*Task goal*:
Reproduce the records below exactly, but only between the lines holding "Caciulita pentru nou nascut Baby Hat, Bleu (495, 1439)" and "Baia bebelusului (100, 170)", inclusive.

Stored data
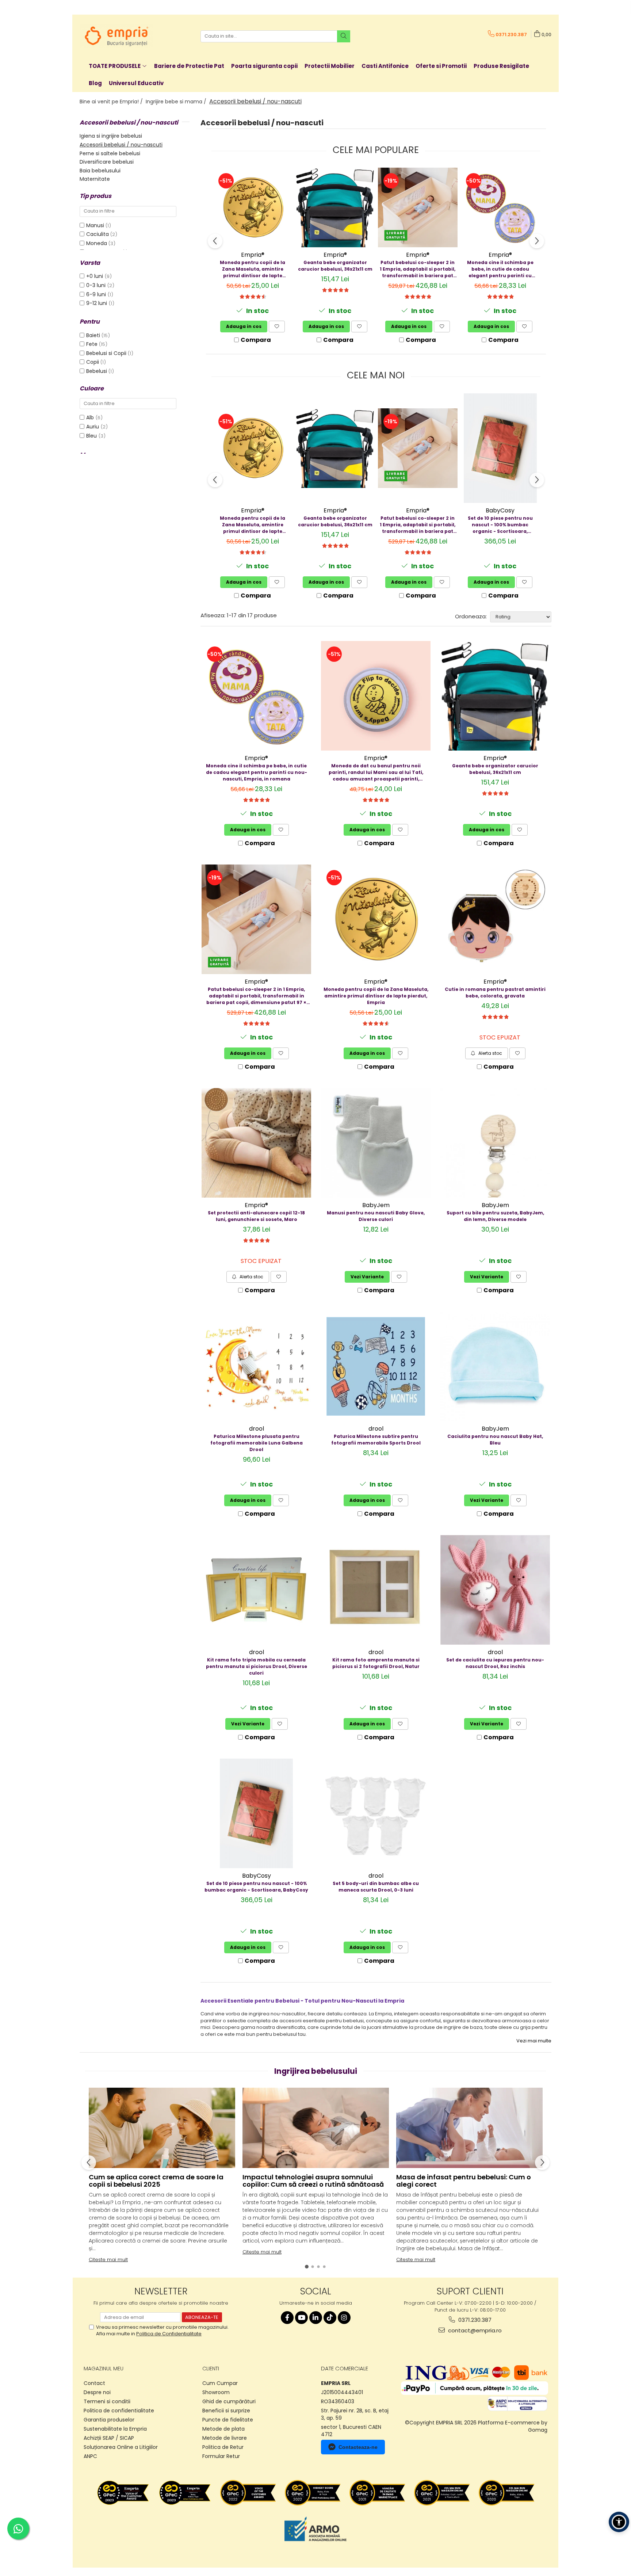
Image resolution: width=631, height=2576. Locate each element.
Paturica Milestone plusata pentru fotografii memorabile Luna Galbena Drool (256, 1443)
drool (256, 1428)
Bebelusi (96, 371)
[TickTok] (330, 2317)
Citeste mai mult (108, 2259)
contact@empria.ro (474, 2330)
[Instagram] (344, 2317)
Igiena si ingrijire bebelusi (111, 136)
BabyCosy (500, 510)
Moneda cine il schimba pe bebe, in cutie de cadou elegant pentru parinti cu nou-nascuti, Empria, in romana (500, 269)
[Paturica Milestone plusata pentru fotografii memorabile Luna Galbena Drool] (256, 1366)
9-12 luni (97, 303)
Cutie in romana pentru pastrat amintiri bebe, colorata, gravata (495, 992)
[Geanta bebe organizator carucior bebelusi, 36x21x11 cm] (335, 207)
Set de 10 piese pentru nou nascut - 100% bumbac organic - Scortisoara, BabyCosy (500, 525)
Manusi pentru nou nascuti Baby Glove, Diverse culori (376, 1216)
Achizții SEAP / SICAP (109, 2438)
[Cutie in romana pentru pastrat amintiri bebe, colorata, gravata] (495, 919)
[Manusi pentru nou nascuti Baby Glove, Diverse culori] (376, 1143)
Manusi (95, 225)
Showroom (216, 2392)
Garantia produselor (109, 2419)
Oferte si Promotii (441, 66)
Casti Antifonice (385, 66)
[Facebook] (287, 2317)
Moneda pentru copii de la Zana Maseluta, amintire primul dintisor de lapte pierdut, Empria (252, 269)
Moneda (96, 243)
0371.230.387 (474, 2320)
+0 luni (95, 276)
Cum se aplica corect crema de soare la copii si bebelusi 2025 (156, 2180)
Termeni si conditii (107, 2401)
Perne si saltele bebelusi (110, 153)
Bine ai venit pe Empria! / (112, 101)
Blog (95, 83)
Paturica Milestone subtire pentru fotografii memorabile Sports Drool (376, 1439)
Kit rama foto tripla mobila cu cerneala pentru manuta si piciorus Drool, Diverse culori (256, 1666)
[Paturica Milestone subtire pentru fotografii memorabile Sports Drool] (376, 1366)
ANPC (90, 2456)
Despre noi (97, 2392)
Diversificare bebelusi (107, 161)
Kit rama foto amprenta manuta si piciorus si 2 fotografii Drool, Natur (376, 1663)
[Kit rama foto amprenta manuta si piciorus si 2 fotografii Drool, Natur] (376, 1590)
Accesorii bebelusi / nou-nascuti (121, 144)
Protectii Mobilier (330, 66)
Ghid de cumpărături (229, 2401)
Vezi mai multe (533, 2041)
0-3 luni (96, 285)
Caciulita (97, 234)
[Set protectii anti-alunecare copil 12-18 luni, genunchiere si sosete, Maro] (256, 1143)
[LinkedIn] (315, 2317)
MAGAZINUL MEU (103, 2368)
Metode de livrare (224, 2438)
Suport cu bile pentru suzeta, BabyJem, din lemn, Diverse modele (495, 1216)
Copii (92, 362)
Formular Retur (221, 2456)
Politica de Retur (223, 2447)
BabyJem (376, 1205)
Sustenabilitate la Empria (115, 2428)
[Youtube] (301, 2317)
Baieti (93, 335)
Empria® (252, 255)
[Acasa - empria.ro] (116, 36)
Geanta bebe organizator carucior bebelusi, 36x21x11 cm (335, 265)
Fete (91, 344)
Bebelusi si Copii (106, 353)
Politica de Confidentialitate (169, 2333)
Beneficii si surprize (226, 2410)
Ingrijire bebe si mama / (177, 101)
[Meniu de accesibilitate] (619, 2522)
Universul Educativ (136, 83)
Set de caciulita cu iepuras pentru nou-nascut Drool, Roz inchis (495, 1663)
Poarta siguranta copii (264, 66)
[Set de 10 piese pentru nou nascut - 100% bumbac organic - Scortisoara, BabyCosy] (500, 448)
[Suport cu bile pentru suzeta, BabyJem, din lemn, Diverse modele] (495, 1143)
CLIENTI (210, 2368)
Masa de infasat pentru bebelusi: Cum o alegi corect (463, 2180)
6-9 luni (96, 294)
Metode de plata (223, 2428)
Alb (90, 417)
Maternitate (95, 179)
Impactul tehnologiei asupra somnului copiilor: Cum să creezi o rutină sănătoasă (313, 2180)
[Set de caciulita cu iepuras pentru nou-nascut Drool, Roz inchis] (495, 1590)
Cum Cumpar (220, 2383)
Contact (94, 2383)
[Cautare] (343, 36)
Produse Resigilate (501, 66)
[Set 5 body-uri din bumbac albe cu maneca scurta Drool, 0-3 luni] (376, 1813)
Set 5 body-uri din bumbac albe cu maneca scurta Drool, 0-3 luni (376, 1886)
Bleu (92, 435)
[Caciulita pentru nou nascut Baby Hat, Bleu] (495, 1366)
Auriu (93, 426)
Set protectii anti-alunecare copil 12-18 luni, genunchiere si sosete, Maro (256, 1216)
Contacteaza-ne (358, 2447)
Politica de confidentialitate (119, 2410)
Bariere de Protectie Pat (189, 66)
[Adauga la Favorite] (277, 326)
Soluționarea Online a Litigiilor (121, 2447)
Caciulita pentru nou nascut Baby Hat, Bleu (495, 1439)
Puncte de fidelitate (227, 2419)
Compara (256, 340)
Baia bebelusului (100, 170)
==
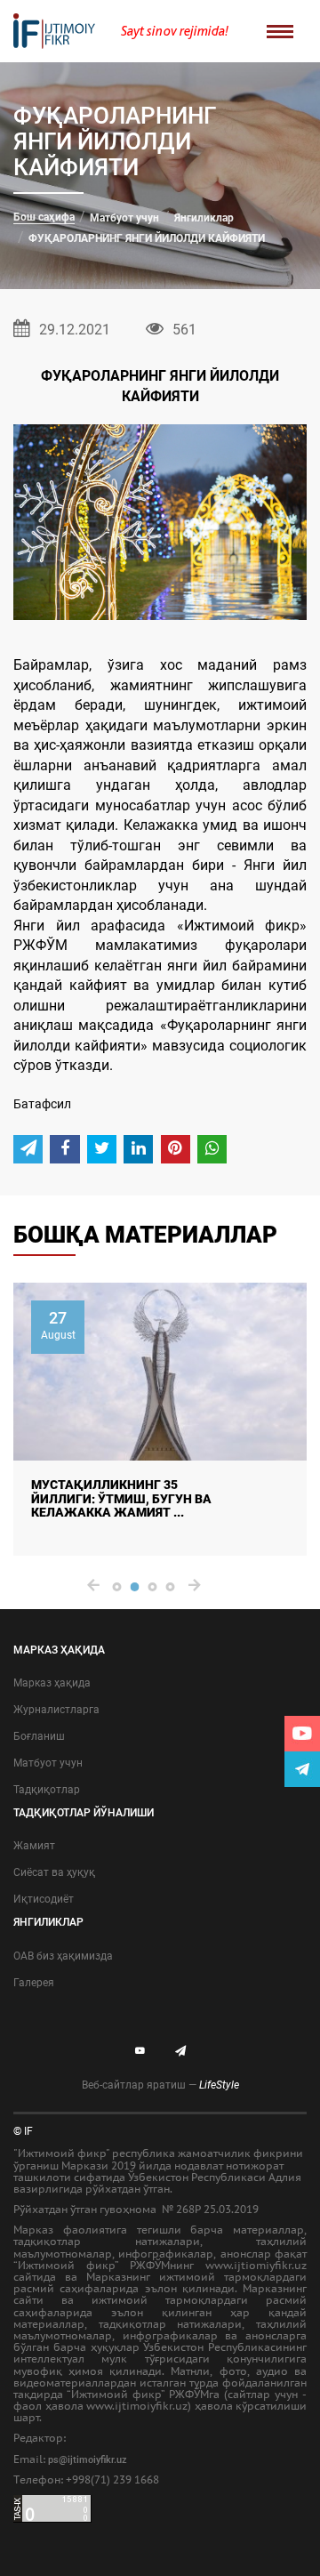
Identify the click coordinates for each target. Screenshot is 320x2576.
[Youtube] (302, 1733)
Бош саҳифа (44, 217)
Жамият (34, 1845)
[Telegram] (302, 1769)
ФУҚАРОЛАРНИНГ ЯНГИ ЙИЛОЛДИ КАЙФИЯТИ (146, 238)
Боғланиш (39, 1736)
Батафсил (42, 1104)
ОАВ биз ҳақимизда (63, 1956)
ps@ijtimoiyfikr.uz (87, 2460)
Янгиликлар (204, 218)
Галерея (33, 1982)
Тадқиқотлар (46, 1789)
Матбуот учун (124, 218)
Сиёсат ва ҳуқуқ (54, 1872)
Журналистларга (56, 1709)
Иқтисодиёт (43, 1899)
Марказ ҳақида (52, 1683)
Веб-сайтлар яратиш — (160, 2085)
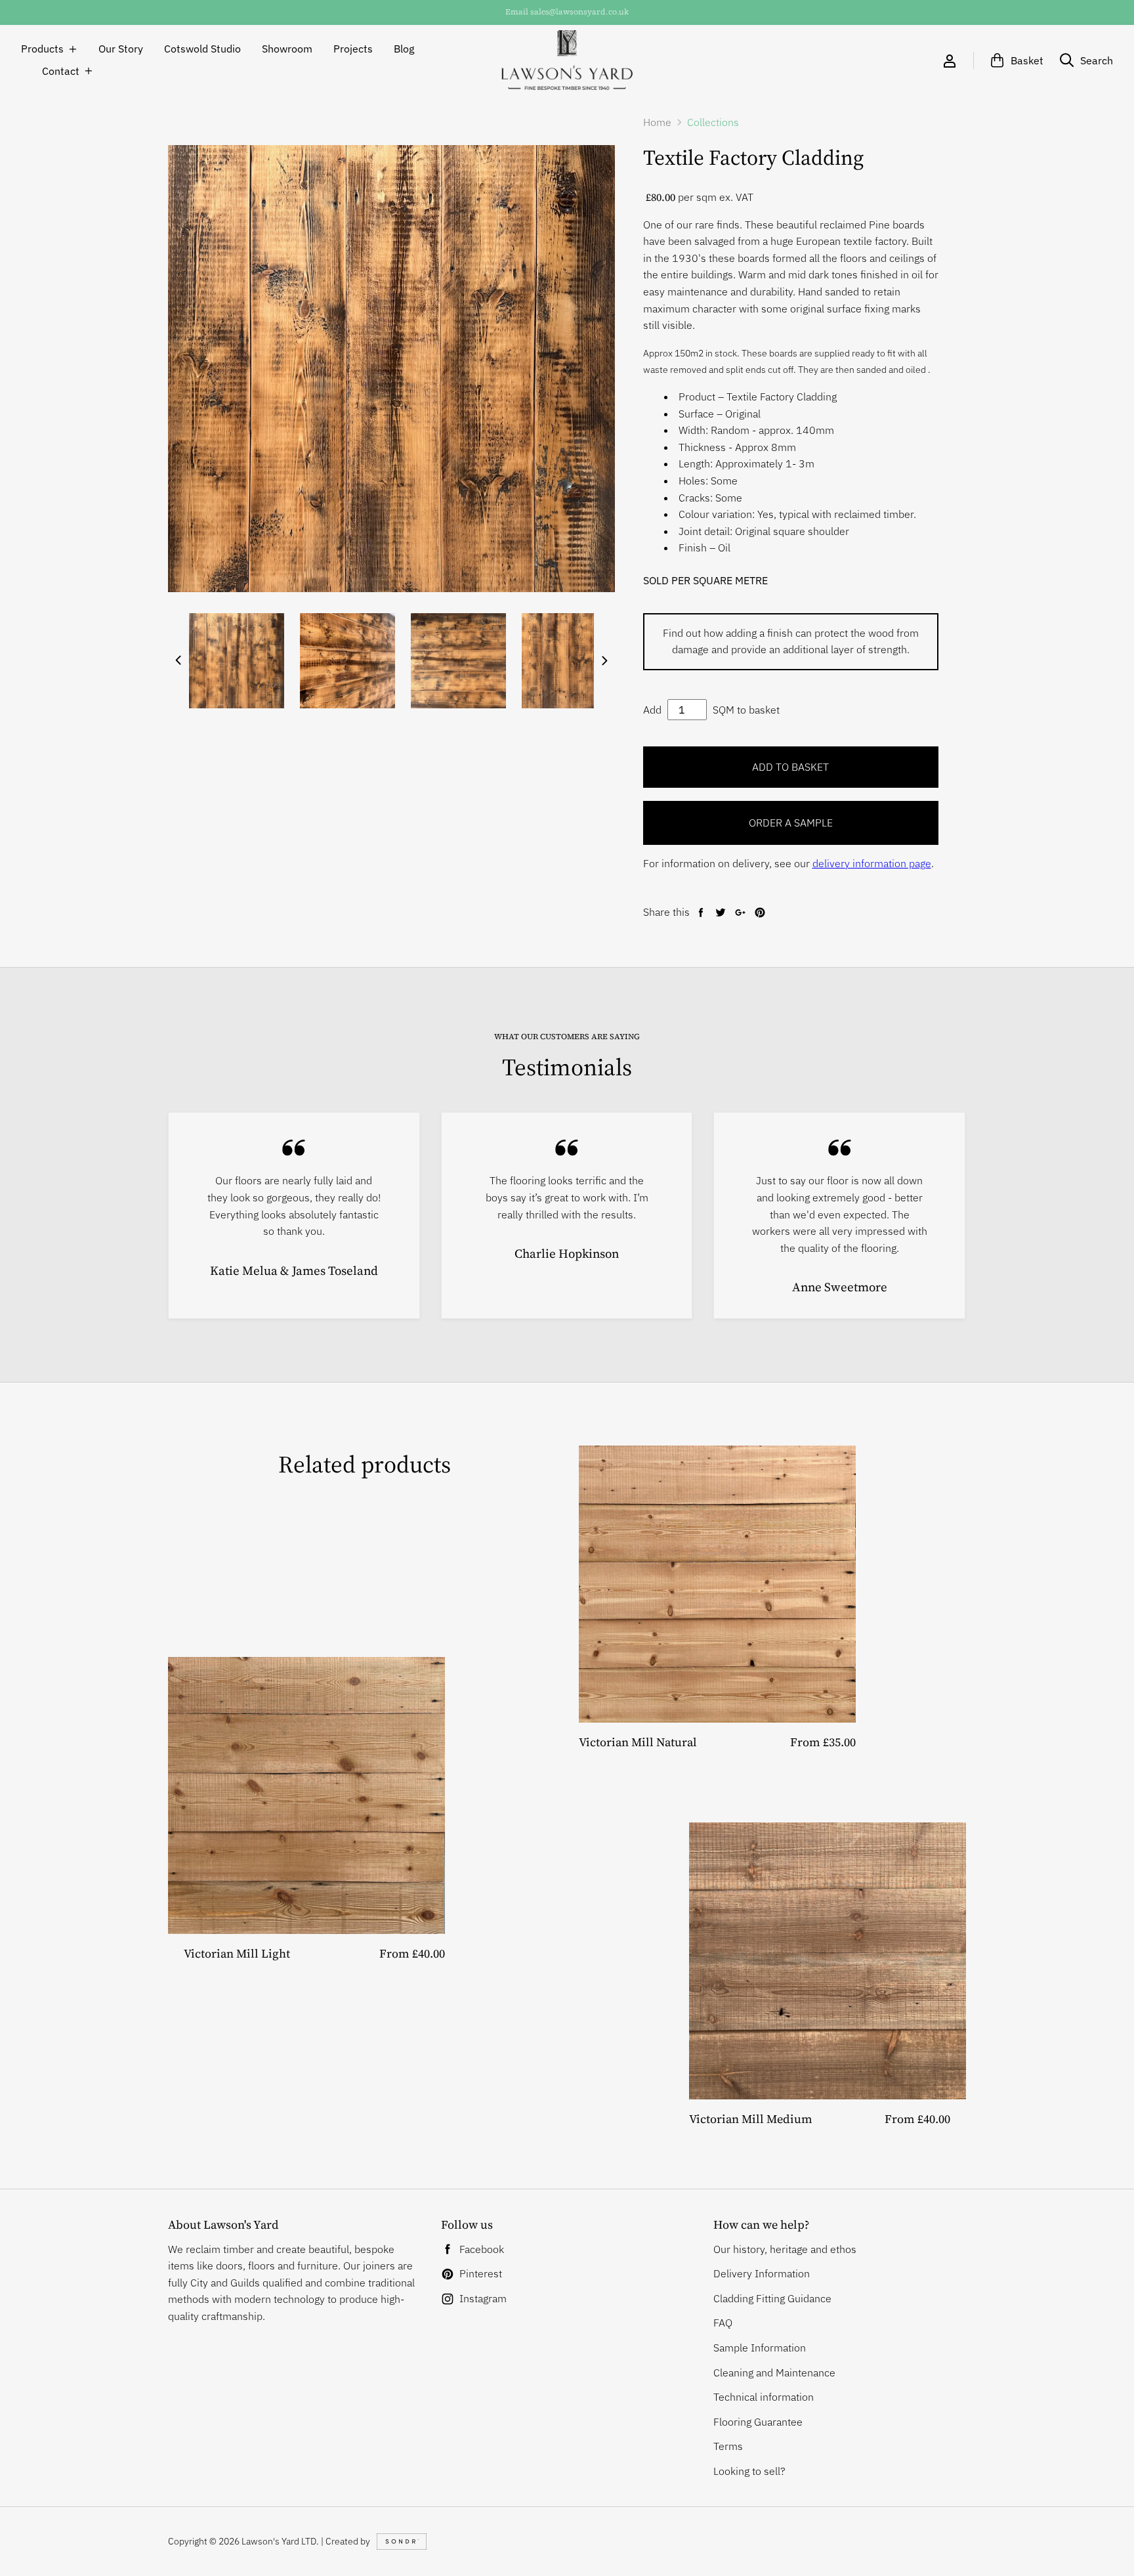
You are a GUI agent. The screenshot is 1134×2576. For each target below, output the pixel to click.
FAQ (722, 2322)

*Written response*:
Caciulita pentru nou nascut Baby Hat, Bleu (495, 1439)
Puncte de fidelitate (227, 2419)
Compara (256, 340)
Baia bebelusului (100, 170)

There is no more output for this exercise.